Colette Whitney is a student at Ohio University. She is currently studying in London, England at the University of Westminster.
Since I’ve been in London, immersing myself in foreign cultures has been my daily goal. While I have obviously spent most of my time perusing London blocks, I have managed to get out of the city and see what else Europe has to offer. In the past two months, I have visited Ireland, Wales, Hungary, and other parts of England. It’s a learning experience everywhere and so far, I’ve learned a few things.

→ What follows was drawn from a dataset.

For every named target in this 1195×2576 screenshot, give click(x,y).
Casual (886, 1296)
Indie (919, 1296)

1. I am pretty behind in the whole “learn a second language” thing. Almost everyone I have encountered speaks at least two languages. In Ireland, they speak English and Gaelic. In Wales, English and Welsh. In Hungary, English and Hungarian (and many others, actually). Even people I’ve met who are from England are fluent in at least one other language. Most people know French, but many also speak German. This is one thing about the American educational system that I wish was different. I wish we all had comprehensive language instruction from a really early age, that was mandatory to continue. I mean, I really wish I was fluent in another language. So far, I’ve learned that it is kind of true that most people speak at least a little English, but that shouldn’t be an excuse!
2. I have really bad fashion sense. I swear, the women here wake up looking fabulous. It seems like every English woman that I see is done up with Victoria’s Secret model hair, perfectly foundation-ed skin and a flawless pout. They pop on their high heels and strut down Oxford Street like it’s their own personal runway. My jeans and pea coat pale in comparison, to say the least.

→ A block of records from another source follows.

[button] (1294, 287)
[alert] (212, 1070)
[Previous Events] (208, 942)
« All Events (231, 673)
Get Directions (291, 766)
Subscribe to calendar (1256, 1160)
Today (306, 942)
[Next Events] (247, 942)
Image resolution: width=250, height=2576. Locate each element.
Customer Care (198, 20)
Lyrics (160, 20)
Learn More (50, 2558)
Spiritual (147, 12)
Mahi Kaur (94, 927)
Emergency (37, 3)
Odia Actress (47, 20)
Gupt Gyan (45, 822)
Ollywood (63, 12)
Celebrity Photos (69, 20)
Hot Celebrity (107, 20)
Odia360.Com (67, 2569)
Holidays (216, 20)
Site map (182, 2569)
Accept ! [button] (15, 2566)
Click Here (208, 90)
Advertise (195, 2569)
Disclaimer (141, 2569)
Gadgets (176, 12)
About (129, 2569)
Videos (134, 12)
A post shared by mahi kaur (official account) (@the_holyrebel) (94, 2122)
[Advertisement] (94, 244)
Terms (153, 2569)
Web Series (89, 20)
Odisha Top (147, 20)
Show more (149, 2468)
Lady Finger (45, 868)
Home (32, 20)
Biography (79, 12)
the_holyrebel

3. Spending money is all too easy. At OU, I’m mostly just spending my money on laundry and junk food. But in London, there’s so much more to buy. Every week I have to shell out 40 pounds for the tube. And then there’s the mandatory coffee every morning. And I have to buy dinner because I don’t have a meal plan. And, hello, my campus is situated on the biggest high street in London, so obviously I am going to shop more than I should. It’s really a test of willpower to avoid the shops and the takeaways in favor of the grocery store. I am not good at it!
4. In London, if you walk around with a scowl, people will trust you. It’s the weirdest thing. Every now and then, you just have a bad day and your shining personality has a hard time appearing on your visage. This is when people (Londoners and tourists alike) will approach you. I swear, every time I have a bad day, I get at least four people asking me for directions. It instantly cheers me up to think that I have successfully pulled off the “London Look”, but at the same time, what does that say about Londoners? I’m not totally sure.

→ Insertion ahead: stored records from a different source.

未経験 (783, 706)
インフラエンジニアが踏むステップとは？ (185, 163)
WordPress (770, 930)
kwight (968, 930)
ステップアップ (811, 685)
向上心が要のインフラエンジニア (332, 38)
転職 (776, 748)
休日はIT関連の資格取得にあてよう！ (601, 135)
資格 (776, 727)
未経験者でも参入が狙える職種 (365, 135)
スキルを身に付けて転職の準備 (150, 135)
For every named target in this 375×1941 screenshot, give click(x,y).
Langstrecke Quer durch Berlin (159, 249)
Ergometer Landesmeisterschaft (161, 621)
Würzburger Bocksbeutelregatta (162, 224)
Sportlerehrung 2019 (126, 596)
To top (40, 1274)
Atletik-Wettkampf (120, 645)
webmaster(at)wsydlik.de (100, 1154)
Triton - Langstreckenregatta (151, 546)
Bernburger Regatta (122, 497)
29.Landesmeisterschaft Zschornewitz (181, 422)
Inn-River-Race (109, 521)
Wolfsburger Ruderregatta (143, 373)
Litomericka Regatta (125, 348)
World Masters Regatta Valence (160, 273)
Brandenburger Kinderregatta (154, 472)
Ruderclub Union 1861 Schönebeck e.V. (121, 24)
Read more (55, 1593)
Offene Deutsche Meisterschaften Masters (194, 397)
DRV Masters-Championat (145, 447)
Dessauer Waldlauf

5. And lastly, I have learned that I don’t really know much at all. Traveling is one of the best ways to become a worldly person. And that’s my goal, to gain a better understanding of the world. But when I travel, I am reminded about how much I don’t know. It’s astounding. I think of myself as a relatively smart person, I like to read and I like going to school, but there’s nothing like actually experiencing something instead of reading about it. And in the process of that experiencing, I am keenly aware about my own smallness in the world. It’s humbling and scary to realize that I know so little. But it’s also exciting to understand that there is a whole world of people and things and places that I still have yet to learn. Something to dream about, I guess.